#### [Goal]
Starting with the line that contains "Select the 0.4" and going on through the line that contains "Click the large", write out only those lines of the material again, requests included. Multiply every coordinate in the answers by 1.2, round each to a whole number with halves going up, and leave all other numbers unchanged.

========

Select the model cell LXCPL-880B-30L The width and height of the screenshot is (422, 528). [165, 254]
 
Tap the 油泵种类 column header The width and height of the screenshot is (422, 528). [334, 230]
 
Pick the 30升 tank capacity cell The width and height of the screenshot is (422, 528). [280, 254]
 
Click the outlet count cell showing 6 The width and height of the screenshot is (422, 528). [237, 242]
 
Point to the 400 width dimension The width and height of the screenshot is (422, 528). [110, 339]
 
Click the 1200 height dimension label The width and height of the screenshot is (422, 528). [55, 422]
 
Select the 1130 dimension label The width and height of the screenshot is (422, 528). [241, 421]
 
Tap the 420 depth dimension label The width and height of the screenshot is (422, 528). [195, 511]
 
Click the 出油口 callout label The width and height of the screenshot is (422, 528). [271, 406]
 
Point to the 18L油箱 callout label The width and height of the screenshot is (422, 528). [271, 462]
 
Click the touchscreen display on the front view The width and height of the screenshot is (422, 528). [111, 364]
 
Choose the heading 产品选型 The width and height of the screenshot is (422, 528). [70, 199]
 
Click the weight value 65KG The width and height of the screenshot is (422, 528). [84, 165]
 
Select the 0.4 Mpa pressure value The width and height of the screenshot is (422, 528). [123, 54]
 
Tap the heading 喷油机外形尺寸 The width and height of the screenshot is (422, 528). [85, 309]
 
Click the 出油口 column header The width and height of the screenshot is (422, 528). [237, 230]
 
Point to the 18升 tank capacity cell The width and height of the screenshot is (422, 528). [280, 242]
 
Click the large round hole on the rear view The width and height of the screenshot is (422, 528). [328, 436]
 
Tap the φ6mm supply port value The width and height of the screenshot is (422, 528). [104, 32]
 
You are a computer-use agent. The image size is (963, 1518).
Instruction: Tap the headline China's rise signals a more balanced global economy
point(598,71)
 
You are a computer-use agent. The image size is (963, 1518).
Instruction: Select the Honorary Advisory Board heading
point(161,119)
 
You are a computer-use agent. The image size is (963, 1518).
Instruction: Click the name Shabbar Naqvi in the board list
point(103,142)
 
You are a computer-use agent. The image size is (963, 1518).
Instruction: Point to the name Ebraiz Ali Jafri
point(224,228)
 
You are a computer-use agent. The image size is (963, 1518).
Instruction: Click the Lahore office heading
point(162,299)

========

#### [The result]
Select the 0.4 Mpa pressure value The width and height of the screenshot is (422, 528). [148, 65]
 
Tap the heading 喷油机外形尺寸 The width and height of the screenshot is (422, 528). [102, 371]
 
Click the 出油口 column header The width and height of the screenshot is (422, 528). [284, 276]
 
Point to the 18升 tank capacity cell The width and height of the screenshot is (422, 528). [336, 290]
 
Click the large round hole on the rear view The width and height of the screenshot is (422, 528). [394, 523]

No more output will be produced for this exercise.